_EXERCISE INSTRUCTIONS_
From the listing below, copy only the lines running from the line that contains "Viewport: 1469px width, 812px height." to the line that contains "You are a computer-use agent. Screen", both included.
◆ ◆ ◆ ◆ ◆
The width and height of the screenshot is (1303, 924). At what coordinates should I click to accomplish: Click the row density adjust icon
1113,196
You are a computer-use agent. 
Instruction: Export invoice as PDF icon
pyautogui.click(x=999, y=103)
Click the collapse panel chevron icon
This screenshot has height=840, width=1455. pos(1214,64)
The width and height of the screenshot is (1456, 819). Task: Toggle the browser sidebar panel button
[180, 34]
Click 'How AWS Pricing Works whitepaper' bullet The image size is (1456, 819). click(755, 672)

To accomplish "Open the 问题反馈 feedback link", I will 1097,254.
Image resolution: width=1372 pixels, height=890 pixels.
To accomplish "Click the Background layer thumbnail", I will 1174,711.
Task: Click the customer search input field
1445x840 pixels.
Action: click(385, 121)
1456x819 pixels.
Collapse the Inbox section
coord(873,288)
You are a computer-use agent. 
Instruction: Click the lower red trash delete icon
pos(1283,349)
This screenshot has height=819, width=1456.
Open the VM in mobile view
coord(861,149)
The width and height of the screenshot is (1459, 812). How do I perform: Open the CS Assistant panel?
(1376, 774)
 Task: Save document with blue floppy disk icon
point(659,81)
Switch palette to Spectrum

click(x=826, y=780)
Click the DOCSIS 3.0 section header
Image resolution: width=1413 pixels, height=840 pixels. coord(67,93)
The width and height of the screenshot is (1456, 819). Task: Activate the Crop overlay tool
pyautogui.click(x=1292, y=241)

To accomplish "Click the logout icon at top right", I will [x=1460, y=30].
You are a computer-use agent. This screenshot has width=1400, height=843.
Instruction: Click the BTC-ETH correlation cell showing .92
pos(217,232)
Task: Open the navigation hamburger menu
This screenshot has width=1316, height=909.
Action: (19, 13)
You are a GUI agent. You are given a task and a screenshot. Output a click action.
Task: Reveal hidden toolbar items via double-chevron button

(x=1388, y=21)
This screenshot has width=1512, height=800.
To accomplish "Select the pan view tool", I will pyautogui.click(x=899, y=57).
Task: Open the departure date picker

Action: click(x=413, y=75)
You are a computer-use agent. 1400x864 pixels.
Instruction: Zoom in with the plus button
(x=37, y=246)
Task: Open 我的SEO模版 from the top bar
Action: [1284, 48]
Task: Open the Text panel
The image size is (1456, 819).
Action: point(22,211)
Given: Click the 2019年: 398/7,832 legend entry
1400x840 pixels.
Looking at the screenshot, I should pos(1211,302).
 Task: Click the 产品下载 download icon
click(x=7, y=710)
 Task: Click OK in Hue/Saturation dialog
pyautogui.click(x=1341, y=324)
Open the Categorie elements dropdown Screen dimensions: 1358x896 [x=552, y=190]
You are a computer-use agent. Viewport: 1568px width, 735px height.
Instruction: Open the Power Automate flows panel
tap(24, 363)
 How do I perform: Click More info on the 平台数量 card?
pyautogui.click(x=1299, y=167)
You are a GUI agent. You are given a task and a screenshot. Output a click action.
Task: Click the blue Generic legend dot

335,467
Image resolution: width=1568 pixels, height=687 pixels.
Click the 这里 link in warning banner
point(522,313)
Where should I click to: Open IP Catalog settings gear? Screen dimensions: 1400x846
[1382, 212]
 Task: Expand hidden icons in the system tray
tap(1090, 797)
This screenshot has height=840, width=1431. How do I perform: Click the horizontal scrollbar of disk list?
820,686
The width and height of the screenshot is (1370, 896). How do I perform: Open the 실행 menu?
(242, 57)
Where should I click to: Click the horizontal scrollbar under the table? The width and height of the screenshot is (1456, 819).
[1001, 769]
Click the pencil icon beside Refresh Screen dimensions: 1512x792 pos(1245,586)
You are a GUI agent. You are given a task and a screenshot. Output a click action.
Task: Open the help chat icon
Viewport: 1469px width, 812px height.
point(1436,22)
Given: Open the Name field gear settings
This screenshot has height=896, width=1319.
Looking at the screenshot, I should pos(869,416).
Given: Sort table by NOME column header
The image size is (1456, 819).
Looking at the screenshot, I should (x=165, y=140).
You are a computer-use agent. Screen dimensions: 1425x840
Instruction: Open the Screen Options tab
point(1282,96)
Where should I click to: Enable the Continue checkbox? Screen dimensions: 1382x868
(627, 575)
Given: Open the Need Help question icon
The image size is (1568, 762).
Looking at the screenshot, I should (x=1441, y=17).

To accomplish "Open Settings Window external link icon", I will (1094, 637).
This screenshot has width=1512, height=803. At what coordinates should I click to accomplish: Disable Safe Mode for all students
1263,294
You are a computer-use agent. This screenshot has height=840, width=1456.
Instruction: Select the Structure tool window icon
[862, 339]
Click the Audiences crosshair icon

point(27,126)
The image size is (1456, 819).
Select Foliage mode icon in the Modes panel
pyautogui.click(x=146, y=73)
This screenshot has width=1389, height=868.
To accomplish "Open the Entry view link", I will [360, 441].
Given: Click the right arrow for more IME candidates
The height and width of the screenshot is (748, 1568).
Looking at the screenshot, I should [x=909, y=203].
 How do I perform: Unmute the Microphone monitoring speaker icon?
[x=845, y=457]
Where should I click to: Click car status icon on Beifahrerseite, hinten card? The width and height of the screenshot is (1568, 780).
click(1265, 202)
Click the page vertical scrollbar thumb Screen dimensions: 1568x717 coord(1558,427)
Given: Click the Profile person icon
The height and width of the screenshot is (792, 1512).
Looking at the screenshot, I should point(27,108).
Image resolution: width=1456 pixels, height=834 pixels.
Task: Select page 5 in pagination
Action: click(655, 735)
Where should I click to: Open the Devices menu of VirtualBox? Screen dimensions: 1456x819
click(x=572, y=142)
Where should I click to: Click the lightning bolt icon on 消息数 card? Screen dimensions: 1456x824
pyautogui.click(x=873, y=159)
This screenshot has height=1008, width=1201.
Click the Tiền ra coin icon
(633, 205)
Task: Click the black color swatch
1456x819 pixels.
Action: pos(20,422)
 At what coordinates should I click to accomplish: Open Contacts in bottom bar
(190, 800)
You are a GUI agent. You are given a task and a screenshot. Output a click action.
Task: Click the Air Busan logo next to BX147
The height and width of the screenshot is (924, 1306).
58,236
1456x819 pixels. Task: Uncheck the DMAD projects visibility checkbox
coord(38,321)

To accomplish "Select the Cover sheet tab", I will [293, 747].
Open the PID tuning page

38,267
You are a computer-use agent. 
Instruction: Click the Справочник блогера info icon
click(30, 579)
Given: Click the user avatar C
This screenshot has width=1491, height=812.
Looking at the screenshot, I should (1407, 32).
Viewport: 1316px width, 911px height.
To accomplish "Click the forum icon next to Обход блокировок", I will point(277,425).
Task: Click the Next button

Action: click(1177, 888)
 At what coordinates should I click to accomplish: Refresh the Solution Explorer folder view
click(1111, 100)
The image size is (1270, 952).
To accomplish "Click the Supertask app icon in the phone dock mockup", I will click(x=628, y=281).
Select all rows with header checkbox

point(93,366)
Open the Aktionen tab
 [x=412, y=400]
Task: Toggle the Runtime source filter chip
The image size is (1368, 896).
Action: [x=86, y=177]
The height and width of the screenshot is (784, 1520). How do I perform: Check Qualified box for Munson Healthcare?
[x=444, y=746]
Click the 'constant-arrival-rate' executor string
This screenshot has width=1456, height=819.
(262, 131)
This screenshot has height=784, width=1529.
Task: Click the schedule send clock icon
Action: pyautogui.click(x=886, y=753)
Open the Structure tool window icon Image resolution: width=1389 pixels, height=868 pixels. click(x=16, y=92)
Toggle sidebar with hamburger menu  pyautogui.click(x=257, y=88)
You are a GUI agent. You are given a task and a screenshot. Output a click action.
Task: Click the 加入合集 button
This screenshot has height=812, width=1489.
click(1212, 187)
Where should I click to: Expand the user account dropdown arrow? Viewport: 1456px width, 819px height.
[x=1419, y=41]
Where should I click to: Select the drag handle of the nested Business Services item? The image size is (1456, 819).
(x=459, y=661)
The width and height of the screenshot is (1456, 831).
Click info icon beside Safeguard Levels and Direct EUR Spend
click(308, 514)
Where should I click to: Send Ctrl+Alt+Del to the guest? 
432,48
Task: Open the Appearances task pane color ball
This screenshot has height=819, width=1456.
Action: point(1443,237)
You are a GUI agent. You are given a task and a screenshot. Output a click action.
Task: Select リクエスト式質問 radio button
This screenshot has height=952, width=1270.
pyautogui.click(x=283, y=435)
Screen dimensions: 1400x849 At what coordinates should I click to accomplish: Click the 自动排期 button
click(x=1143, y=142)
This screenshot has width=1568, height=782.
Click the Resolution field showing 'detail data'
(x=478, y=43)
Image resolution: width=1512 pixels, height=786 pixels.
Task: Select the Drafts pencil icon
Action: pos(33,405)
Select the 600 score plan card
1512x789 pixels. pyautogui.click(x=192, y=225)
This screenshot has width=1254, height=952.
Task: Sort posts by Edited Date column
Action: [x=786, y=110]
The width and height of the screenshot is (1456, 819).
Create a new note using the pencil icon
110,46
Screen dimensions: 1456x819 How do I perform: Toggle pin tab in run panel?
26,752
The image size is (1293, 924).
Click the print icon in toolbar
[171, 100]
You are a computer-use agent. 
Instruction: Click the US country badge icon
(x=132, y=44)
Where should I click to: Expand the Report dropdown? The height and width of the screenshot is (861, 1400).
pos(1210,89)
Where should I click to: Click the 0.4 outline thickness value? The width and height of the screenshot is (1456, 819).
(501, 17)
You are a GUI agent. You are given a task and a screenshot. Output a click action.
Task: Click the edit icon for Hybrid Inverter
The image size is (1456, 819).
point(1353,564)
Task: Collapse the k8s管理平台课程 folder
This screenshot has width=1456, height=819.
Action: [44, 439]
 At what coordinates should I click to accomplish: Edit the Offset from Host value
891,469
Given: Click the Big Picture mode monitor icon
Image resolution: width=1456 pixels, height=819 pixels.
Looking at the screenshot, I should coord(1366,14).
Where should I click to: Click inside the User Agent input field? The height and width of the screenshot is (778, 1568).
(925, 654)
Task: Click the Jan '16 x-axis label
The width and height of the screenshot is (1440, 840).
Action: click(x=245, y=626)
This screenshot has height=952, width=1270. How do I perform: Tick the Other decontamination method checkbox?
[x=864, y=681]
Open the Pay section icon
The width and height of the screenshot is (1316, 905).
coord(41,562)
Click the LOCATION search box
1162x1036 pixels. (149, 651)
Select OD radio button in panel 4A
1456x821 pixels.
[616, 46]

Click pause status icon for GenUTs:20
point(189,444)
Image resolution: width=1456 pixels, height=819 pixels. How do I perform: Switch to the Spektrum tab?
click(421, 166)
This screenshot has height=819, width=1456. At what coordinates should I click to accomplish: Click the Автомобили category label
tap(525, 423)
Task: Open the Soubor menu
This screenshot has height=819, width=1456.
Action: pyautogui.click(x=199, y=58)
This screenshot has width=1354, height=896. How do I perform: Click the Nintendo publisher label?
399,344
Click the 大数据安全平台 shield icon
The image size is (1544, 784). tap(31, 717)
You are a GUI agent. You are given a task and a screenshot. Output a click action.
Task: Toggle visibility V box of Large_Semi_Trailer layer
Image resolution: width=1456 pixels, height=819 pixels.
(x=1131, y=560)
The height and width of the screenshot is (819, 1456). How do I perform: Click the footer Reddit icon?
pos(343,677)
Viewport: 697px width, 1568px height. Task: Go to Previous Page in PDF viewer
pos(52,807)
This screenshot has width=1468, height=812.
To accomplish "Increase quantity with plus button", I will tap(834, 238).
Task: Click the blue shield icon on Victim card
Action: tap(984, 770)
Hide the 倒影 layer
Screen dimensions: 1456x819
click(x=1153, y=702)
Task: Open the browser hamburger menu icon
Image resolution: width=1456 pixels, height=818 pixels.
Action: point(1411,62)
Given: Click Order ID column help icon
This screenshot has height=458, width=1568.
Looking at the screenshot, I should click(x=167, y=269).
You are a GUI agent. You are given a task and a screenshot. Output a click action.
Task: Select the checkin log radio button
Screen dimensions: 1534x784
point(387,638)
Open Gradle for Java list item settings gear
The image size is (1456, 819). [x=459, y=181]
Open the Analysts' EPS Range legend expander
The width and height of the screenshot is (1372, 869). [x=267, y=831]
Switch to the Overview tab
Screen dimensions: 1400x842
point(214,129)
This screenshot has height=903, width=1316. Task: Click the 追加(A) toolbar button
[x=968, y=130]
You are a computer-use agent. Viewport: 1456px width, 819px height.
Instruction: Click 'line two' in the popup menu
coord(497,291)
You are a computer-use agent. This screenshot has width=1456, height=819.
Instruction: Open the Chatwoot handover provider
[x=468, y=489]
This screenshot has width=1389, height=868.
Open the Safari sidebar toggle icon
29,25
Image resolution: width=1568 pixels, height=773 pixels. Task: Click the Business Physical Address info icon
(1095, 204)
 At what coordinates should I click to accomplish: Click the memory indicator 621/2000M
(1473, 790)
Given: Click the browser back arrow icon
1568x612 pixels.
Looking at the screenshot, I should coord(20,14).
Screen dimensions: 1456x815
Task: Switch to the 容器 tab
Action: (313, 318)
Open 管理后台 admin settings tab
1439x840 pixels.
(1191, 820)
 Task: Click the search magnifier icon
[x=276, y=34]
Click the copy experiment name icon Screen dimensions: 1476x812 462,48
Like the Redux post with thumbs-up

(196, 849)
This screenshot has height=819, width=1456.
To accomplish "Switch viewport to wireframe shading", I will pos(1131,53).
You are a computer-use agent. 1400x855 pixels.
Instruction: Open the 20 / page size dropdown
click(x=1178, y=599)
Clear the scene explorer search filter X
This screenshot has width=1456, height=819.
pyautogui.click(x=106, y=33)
◆ ◆ ◆ ◆ ◆
_RESPONSE AREA_
Viewport: 1469px width, 812px height.
point(1436,22)
Given: Open the Name field gear settings
This screenshot has height=896, width=1319.
Looking at the screenshot, I should pos(869,416).
Given: Sort table by NOME column header
The image size is (1456, 819).
Looking at the screenshot, I should (x=165, y=140).
You are a computer-use agent. Screen dimensions: 1425x840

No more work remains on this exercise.